The Company was a sponsor of the Seattle Mariners and the coffee provider at Safeco Field pursuant to a 1999 agreement that was effective through December 31, 2003 and provided for fees of approximately $520,000 for the 2003 baseball season. The Company received various marketing and advertising benefits, and coffee service and retailing rights (the “sponsorship benefits”) under the agreement. On March 13, 2003 the parties agreed to terminate the sponsorship agreement. At the time of the termination, all amounts due under the sponsorship agreement had been paid, but as a result of the termination, the Company’s fee obligation for the 2003 baseball season (which otherwise would have been incurred as expenses for Fiscal 2004) was eliminated and the sponsorship benefits terminated. As a result of the termination, the Company closed its store at Safeco Field, which had operated seasonally.

 

Purchase commitments

 

From time to time, the Company may enter into forward commitments for the purchase of green coffee that may only be available in small quantities As of March 30, 2003, the Company had approximately $2,800,000 in fixed-price purchase commitments for Fiscal 2004. The Company believes, based on relationships established with its suppliers, that the risk of non-delivery on such purchase commitments is remote.

 

Contingencies

 

In the ordinary course of its business, the Company may become involved in legal proceedings from time to time. The Company was not aware of any pending legal proceedings which, in the opinion of management, would adversely affect its financial position, results of operations or cash flows.
──────────
*What to work on*:
(1) Duplicate the part of the financial report excerpt from "Contingencies" up to and including "or cash flows.".
(2) Please set down the records from the line with "Viewport: 1200px width, 600px" up to and including the last line of the records, with nothing else.
The financial report excerpt and the records have no connection to each other.

*Dataset excerpts*:
──────────
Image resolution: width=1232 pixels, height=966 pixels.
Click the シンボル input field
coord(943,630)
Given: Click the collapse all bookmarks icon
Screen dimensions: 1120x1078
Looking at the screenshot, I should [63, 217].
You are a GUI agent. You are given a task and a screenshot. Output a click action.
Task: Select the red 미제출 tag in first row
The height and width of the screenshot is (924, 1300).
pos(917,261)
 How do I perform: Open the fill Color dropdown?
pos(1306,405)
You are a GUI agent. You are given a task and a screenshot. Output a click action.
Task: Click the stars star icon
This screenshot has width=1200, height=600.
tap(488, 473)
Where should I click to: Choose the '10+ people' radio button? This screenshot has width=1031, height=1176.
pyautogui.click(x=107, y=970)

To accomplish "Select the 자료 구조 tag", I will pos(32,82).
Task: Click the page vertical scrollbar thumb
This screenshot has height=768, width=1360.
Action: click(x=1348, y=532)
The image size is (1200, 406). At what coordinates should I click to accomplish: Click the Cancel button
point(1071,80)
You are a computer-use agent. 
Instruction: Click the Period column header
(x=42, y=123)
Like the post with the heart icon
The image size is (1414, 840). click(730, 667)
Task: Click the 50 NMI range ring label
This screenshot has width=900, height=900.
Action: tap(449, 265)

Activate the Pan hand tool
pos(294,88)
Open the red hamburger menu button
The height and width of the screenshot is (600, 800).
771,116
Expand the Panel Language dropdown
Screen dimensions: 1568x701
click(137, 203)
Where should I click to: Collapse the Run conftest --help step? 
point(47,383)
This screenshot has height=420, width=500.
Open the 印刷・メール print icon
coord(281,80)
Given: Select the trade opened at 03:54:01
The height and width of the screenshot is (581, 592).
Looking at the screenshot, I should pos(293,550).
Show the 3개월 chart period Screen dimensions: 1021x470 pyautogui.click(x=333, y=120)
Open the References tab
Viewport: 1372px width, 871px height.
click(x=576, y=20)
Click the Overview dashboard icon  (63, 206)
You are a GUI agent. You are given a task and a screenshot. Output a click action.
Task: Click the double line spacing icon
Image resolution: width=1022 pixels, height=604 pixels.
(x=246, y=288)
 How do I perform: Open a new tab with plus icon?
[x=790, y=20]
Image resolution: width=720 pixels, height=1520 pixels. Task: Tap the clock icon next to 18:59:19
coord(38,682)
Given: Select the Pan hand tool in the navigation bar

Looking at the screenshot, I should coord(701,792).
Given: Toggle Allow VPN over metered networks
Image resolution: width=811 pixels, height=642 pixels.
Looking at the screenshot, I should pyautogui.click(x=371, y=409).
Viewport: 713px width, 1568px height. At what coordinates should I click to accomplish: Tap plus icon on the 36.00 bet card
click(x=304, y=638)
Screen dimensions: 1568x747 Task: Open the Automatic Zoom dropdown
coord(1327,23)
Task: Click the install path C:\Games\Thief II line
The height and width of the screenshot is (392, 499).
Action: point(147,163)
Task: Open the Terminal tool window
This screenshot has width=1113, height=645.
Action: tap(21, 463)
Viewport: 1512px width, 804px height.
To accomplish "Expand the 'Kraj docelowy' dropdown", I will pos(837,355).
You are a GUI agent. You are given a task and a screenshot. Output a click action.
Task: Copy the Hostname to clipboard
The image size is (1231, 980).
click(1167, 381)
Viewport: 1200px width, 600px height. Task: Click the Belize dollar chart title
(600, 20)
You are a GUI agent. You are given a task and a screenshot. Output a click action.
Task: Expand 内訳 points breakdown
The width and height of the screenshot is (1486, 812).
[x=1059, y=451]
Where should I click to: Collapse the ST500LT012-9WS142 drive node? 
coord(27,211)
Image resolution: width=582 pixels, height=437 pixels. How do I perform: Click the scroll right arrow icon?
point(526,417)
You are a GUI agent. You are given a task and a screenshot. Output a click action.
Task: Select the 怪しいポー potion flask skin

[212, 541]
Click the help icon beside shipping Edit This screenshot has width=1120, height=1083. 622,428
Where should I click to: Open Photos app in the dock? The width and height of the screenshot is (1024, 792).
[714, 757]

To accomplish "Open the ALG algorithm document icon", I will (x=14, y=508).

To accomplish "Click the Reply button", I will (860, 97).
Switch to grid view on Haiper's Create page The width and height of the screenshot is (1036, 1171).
──────────
*Solutions to the exercise*:
(1)
Contingencies

 

In the ordinary course of its business, the Company may become involved in legal proceedings from time to time. The Company was not aware of any pending legal proceedings which, in the opinion of management, would adversely affect its financial position, results of operations or cash flows.

(2)
Viewport: 1200px width, 600px height. Task: Click the Belize dollar chart title
(600, 20)
You are a GUI agent. You are given a task and a screenshot. Output a click action.
Task: Expand 内訳 points breakdown
The width and height of the screenshot is (1486, 812).
[x=1059, y=451]
Where should I click to: Collapse the ST500LT012-9WS142 drive node? 
coord(27,211)
Image resolution: width=582 pixels, height=437 pixels. How do I perform: Click the scroll right arrow icon?
point(526,417)
You are a GUI agent. You are given a task and a screenshot. Output a click action.
Task: Select the 怪しいポー potion flask skin

[212, 541]
Click the help icon beside shipping Edit This screenshot has width=1120, height=1083. 622,428
Where should I click to: Open Photos app in the dock? The width and height of the screenshot is (1024, 792).
[714, 757]

To accomplish "Open the ALG algorithm document icon", I will (x=14, y=508).

To accomplish "Click the Reply button", I will (860, 97).
Switch to grid view on Haiper's Create page The width and height of the screenshot is (1036, 1171).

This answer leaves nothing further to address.